Серафим Дмитриевич был невысокого роста и потому настолько хорошо умещался на дне ванны, что его можно было в ней хоронить. Когда вода поднялась ему до подбородка, он захотел изменить своё положение, но, как говорится, не тут-то было – он застрял и не мог пошевелить ни головой, ни ногами.

Серафим Дмитриевич здорово перепугался, так как понял, что обречён на постепенное утопление. Он принялся жалостно звать Александру Геннадьевну, чтобы она его освободила, но та, зная подлый характер Тахтырова, преспокойно лежала под кроватью и не высовывалась.

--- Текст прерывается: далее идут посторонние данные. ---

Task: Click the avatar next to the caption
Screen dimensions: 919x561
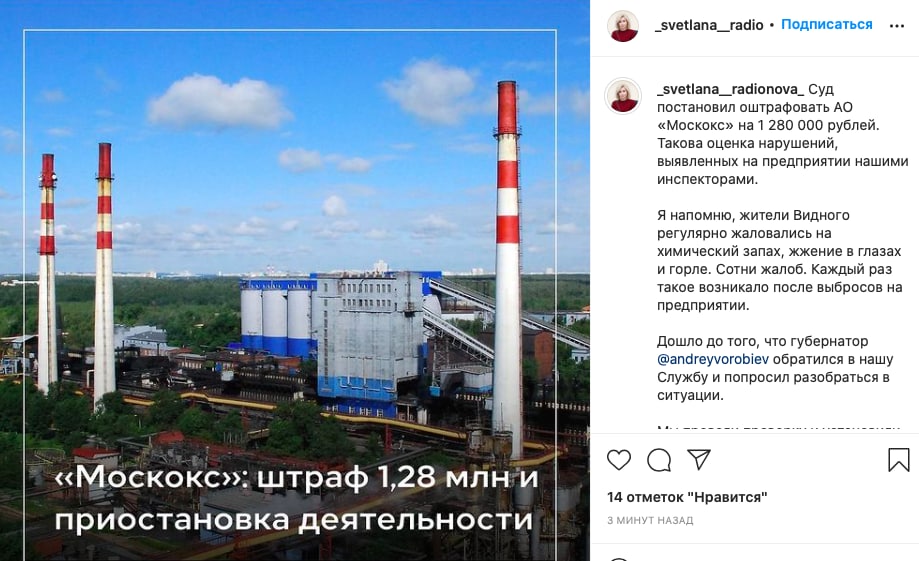Action: pyautogui.click(x=623, y=96)
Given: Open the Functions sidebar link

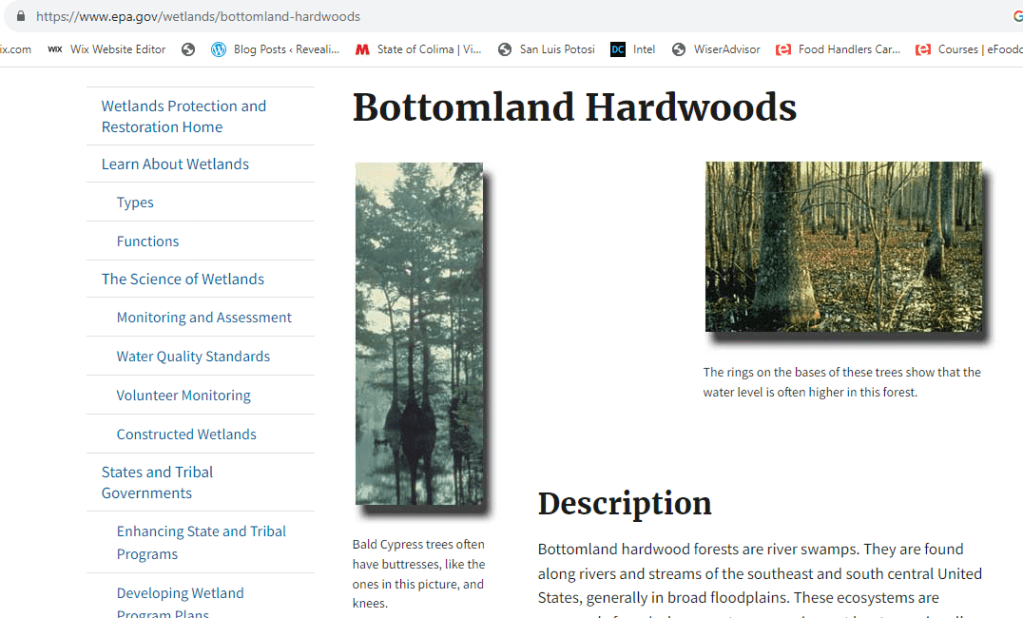Looking at the screenshot, I should 148,241.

Прибывавшая вода залила Серафиму Дмитриевичу рот, и он лишился возможности кричать. Когда он совсем отчаялся, струя в кране внезапно выдохлась и оборвалась. Серафим Дмитриевич лежал, боясь шевельнуться, чтоб ему не натекло в нос, ожидая, когда кто-нибудь придёт умыться. Но тут плевок Александры Геннадьевны, собравшись в каплю, сорвался с потолка и упал в ванну. Это и была та самая последняя капля, после чего вода затекла Серафиму Дмитриевичу Тахтырову в нос, заполнила лёгкие, и он захлебнулся.

На мгновение он ослеп

На мгновение он ослеп.

В линзы бинокля попали и тридцатикратно увеличились солнечные лучи. Несколько минут, чертыхаясь, Анатолий Дмитриевич массировал веки, пока не улеглись огненные футуристические пейзажи. Когда он прозрел, солнце уже провалилось в невесть откуда взявшиеся тучи и заморосил дождь. Под шинелью невыносимо парило.

– Ну, что скажете, корнет? – Анатолий Дмитриевич передал бинокль стоящему рядом юноше с нежным, как у сестры милосердия, личиком.